Below are entries. Pull out all lines containing "checkbox".

[Stored items]
# # #

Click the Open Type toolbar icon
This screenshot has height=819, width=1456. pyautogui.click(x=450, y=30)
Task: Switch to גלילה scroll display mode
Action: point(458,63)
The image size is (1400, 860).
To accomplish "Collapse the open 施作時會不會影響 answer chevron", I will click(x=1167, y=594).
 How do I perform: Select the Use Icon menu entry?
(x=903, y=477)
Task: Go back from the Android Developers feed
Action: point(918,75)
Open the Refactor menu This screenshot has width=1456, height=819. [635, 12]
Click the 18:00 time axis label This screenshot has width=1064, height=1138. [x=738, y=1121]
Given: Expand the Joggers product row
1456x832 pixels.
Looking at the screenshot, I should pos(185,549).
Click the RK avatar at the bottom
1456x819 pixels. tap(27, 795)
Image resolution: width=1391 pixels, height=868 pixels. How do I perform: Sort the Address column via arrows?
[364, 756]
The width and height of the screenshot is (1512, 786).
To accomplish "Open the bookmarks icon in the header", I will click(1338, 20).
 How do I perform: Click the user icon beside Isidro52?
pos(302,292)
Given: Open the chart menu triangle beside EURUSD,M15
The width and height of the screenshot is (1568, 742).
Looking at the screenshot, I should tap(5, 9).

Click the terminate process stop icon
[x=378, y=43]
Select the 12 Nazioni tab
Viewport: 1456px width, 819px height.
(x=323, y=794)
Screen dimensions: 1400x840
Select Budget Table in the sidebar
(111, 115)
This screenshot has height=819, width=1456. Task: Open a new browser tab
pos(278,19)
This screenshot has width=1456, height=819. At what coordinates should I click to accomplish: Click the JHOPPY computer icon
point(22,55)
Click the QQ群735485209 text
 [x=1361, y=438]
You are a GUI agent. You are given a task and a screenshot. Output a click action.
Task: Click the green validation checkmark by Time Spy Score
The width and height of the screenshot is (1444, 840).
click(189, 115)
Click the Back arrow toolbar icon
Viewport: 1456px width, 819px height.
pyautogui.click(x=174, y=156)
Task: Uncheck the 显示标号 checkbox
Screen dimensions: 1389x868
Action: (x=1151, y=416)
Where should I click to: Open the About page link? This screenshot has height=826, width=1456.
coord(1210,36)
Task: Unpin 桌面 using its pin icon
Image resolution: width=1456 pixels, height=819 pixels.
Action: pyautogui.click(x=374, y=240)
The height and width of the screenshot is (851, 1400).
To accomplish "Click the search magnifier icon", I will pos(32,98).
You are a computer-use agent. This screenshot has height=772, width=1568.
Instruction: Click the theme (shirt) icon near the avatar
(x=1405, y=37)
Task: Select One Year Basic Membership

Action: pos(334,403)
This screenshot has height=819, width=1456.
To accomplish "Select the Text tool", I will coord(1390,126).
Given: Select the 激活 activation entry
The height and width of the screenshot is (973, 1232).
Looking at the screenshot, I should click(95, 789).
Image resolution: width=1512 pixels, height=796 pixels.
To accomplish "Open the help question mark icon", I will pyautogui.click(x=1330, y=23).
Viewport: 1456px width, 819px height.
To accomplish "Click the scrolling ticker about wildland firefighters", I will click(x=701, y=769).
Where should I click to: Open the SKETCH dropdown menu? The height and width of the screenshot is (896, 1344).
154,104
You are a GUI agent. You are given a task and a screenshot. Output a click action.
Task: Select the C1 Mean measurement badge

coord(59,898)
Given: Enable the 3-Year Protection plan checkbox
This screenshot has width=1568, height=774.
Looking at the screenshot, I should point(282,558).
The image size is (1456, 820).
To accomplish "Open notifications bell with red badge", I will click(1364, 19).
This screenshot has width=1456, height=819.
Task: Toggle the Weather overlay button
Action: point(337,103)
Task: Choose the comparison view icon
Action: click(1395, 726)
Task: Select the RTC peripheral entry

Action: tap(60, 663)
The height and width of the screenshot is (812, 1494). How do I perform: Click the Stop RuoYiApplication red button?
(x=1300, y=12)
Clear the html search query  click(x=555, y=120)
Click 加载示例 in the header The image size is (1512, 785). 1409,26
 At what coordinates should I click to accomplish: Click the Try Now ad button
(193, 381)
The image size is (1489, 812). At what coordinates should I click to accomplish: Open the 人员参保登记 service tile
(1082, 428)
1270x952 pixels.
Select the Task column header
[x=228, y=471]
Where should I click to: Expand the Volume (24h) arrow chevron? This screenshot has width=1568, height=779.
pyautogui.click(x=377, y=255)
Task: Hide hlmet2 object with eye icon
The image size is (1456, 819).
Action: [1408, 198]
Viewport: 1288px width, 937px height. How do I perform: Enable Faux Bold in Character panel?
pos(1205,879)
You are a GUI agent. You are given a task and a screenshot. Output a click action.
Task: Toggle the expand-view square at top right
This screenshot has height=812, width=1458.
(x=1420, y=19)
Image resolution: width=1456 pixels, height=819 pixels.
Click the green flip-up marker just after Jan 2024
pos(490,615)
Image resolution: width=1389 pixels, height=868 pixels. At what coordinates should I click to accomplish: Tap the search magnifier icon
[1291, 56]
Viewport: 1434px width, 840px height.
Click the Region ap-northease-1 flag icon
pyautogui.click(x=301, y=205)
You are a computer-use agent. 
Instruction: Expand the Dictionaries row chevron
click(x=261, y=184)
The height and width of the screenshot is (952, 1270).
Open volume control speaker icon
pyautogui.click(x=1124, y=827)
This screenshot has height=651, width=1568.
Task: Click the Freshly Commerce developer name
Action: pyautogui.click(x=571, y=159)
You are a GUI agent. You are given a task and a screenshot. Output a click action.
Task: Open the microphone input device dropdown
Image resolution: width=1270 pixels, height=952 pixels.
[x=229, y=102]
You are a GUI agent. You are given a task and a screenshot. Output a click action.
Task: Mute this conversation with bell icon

# # #

Exercise solution:
Task: Uncheck the 显示标号 checkbox
Given: Enable the 3-Year Protection plan checkbox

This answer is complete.